Por Marcos Coimbra
Em três semanas, a comissão criada por José Sarney reescreveu nosso sistema político. Mas o Congresso estará à altura das transformações que ela propõe?
Se não precisar de mais tempo, a Comissão Especial do Senado para a reforma política concluirá seus trabalhos na terça-feira 5, quando a última reunião prevê a sistematização dos trabalhos e a apresentação das conclusões.
Louve-se o empenho com que José Sarney cumpriu o compromisso de constituí-la e lhe dar condições de funcionamento. Quando indicou alguns dos nomes mais conhecidos do Senado, garantiu que a comissão não seria apenas mais uma. Seus 15 integrantes são uma espécie de elite da Casa, com dois ex-presidentes da República, ex-governadores de diversos partidos e lideranças respeitadas. Sentindo-se no dever de dar uma satisfação à opinião pública, todos se esmeraram no cumprimento da agenda, de forma a não frustrar as expectativas de que tirariam a reforma do papel. Dos estudos e discussões da comissão sairá um anteprojeto, que ainda terá de ser apreciado pela Comissão de Constituição, Justiça e Cidadania do Senado (CCJ) antes de ser submetido ao Plenário. O resultado irá depois para a Câmara, onde outra comissão com objetivos semelhantes está funcionando (em ritmo menos acelerado). É muito chão pela frente. Até subir à sanção presidencial, seu texto ainda passará por várias mudanças.
Embora isso seja verdade, o caráter ilustre da comissão pode inibir as discussões ao longo de sua tramitação. É natural, por exemplo, que os nove senadores do PSDB tenham dificuldade de votar contra uma proposta defendida por Aécio Neves. Ou que os quatro do PP sejam contrários a algo que Francisco Dornelles aprovou exercendo a presidência. E que os quatro do DEM rejeitem as teses de Demóstenes Torres. O mesmo talvez não aconteça no PMDB e no PT, maiores e mais heterogêneos. Ainda assim, os três peemedebistas e os três petistas que a integram são figuras respeitadas em seus partidos, contra as quais nem todos seus pares quererão ficar. Será, portanto, um anteprojeto mais pesado que de costume.

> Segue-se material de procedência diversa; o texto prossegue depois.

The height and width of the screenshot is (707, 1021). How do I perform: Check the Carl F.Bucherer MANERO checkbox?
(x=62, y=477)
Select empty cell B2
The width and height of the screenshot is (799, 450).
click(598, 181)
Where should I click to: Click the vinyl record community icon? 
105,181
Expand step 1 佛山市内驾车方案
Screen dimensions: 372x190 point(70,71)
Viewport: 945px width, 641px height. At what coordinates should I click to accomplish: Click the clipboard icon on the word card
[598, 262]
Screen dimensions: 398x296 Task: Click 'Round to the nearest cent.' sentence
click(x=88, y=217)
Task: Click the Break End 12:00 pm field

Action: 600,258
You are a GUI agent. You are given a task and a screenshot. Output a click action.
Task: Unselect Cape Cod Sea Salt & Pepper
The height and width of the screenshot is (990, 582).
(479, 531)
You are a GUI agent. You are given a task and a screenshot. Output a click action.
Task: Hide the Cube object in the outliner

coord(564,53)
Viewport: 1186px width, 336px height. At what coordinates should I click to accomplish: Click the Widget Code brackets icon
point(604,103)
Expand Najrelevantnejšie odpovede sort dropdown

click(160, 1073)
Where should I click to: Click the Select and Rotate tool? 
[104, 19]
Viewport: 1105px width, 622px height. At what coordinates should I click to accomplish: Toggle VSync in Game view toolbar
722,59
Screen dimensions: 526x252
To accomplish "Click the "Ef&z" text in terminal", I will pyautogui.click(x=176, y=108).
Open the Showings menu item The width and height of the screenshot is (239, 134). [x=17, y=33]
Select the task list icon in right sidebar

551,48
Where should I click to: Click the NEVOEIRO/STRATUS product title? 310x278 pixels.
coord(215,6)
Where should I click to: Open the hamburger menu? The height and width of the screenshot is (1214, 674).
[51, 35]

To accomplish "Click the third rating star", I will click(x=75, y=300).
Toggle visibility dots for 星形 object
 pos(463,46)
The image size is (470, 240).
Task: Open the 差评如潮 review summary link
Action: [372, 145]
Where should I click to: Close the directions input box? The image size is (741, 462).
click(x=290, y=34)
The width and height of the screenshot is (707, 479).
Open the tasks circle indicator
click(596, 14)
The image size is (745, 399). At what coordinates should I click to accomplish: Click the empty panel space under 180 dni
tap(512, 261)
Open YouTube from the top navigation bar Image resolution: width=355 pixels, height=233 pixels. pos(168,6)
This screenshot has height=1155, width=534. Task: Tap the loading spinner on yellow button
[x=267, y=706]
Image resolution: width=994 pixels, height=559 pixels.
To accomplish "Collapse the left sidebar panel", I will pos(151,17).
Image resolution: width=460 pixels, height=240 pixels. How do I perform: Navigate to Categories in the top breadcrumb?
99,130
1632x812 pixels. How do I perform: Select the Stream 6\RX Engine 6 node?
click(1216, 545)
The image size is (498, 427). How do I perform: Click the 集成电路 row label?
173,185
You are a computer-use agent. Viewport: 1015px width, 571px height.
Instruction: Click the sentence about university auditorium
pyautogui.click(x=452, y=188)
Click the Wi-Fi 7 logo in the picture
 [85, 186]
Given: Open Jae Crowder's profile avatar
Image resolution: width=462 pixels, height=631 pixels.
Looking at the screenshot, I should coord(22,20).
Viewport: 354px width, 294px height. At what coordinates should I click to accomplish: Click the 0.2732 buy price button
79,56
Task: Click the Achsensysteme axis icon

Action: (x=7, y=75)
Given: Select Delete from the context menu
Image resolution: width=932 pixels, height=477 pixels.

Contando com a simpatia de Sarney, que funcionou como o 16º integrante da comissão e que se sente corresponsável por ele, mudará na Comissão de Constituição e Justiça (CCJ), mas dificilmente no fundamental. E no plenário tampouco deverá sofrer grandes alterações. Ou seja, o que sair da comissão será parecido ao que chegará à Câmara. Daí em diante, é arriscado especular, mas é provável que muitas de suas características permaneçam. É por isso que se deve lamentar que a comissão tenha preferido correr com seus trabalhos a se aprofundar na consideração das matérias. Compreende-se que quisesse responder prontamente à missão, mas não era necessária tamanha velocidade.
O que ela ganhou votando, de 15 a 31 de março, mudanças tão drásticas quanto as que aprovou?
Nessas três semanas, a comissão reescreveu nosso sistema político. Mudou coisas que tínhamos desde os anos 1930, como o voto proporcional em lista aberta, e acabou com outras mais recentes, como a reeleição. Encurtou os mandatos no Executivo. Mexeu na vida dos partidos, nas eleições, no modo como fazemos política desde quando nos tornamos o país que somos hoje. Se permanecer como está, o anteprojeto, em quase todos os casos, irá de encontro ao que preferem as pessoas. O voto em lista fechada, por exemplo, é uma instituição que muito dificilmente será assimilada pelo eleitor. Sua desaprovação nas pesquisas só não é maior por ser pouco conhecido e de difícil explicação.
E quando serão implantadas as novidades? Ninguém imagina que, vingando o fim da reeleição, já valerá para as próximas eleições municipais. E nem para as eleições presidenciais e de governador de 2014. É quase certo que a ampla maioria de que o governo dispõe no Congresso não subtrairá da presidenta Dilma Rousseff o direito de concorrer, se quiser, a um segundo mandato. E o voto em lista fechada nas eleições de vereador de 2012? Ele contraria de modo frontal as movimentações em curso, pois inverte a lógica que essas disputas adquiriram nos últimos anos, especialmente nas grandes cidades. Apenas para ilustrar: a atual Câmara de Vereadores de Belo Horizonte tem representantes de 19 “partidos”, a maioria dos quais inexistentes na vida real. Onde aplicar a ideia de listas partidárias, se os partidos são ficções?
A comissão escolheu o caminho de mudar tudo. Com tanta gente experiente, deve saber o que faz. De fora, no entanto, não parece ser a melhor opção.
Marcos Coimbra é sociólogo e presidente do Instituto Vox Populi.